Sunshine story: Indian restaurant in Doha lets poor eat for free
Two brothers, originally from Delhi, started 24/7 restaurant, Zaiqa, at the ‘Industrial Area’, 16 kms from Doha, and offer ‘authentic Indian cuisine’ to daily-wage labourers, even if they can’t afford to pay for it
Doha: In a dusty corner of Qatar’s booming capital, a sign outside a modest restaurant popular with migrant labourers reads: “If you are hungry and have no money, eat for free!!!” Sixteen kilometres from the gleaming glass towers of Doha, one of the richest places on the planet, sits the “Industrial Area” of small-scale workshops, factories and low-cost accommodation.
Three weeks ago the brothers, Shadab Khan and Nishab Khan, decided to put up a sign outside their 16-seater eaterie, offering free food to people, who cannot afford to pay for it. PIC/AFP/AL-WATAN DOHA / KARIM JAAFAR
It is only a 40-minute drive south of the centre of the Qatari capital and its luxury shops, upmarket brands and expensive restaurants. But the “Industrial Area”, rarely seen by outsiders, is a different Qatar — one which provides essential labour and materials for the country’s massive and relentless expansion.
It is at the margin of Doha life, both geographically and metaphorically, and home to a restaurant called Zaiqa, which is doing something apparently unique for the oil-rich Gulf state. About three weeks ago the Indian brothers who own Zaiqa decided to put up a small makeshift sign offering free food to customers who cannot afford to pay.
“When I saw the board I had tears in my eyes,” said one of the owners, Shadab Khan, 47, originally from New Delhi, who has lived in Qatar for 13 years. “Even now when I talk about it, I get a lump in my throat.” He said the idea came from his younger brother, Nishab.
The 16-seater eaterie stands on the prosaically named Street 23, sandwiched between another restaurant and a steel workshop.
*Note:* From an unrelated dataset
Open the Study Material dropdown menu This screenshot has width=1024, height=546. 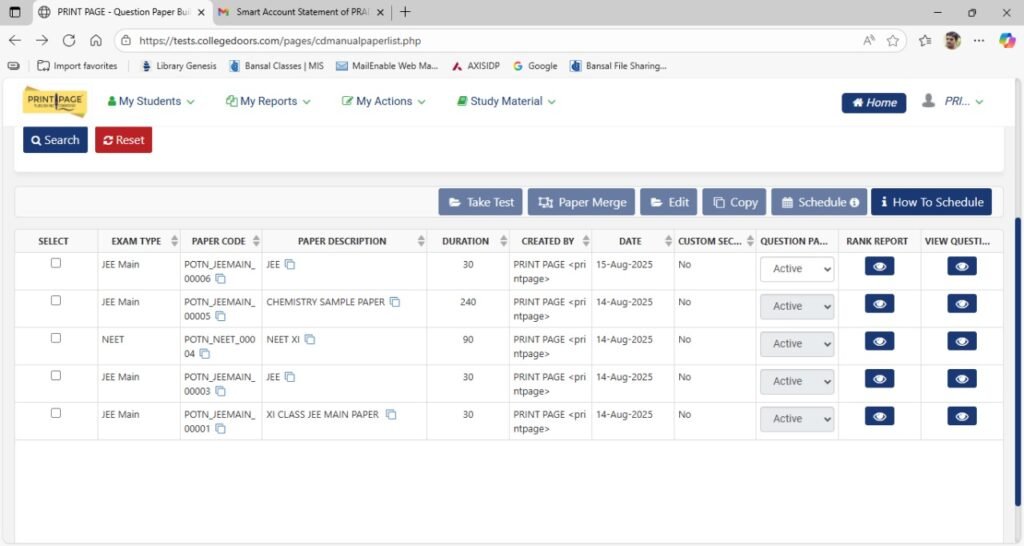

Inside, on brightly coloured tablecloths, “authentic Indian cuisine from the heart of Delhi” is served 24 hours a day, seven days a week.
A fish curry costs six Qatari riyals (approximately Rs 100), an egg roast is three riyals and a dish of spinach, Palak Paneer is 10 riyals for those who choose to pay. The need for free food in Qatar is particularly acute among labourers and those working in heavy industry. It is estimated that there are anywhere between 7,00,000 and one million migrant workers in the tiny Gulf kingdom, out of a total population of 2.3 million.
“Many labourers earn 800-1,000 riyals (Rs 13,000-Rs 17,000) per month. They have to send money back home. It’s expensive here so there are people who need free food,” he said. Shadab, who is also a filmmaker, said those asking for food are mostly construction workers from countries such as India, Nepal and Bangladesh.